**Assignment:**
Lift every line from the entries that includes the word "size".

##### The data

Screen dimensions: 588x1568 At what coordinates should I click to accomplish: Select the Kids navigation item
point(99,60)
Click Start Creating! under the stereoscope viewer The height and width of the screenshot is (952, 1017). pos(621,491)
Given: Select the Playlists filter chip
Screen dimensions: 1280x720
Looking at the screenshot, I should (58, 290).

##########
##### The data

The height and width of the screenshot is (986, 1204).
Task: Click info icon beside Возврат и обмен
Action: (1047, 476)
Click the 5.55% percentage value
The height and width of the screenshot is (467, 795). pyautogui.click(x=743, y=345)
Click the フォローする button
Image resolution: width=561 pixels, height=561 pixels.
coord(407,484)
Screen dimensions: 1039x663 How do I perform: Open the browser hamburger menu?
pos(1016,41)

##########
##### The data

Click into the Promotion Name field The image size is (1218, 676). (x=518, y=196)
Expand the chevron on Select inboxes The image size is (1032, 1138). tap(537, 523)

##########

**Answer to the exercise:**
Click into the Promotion Name field The image size is (1218, 676). (x=518, y=196)
Expand the chevron on Select inboxes The image size is (1032, 1138). tap(537, 523)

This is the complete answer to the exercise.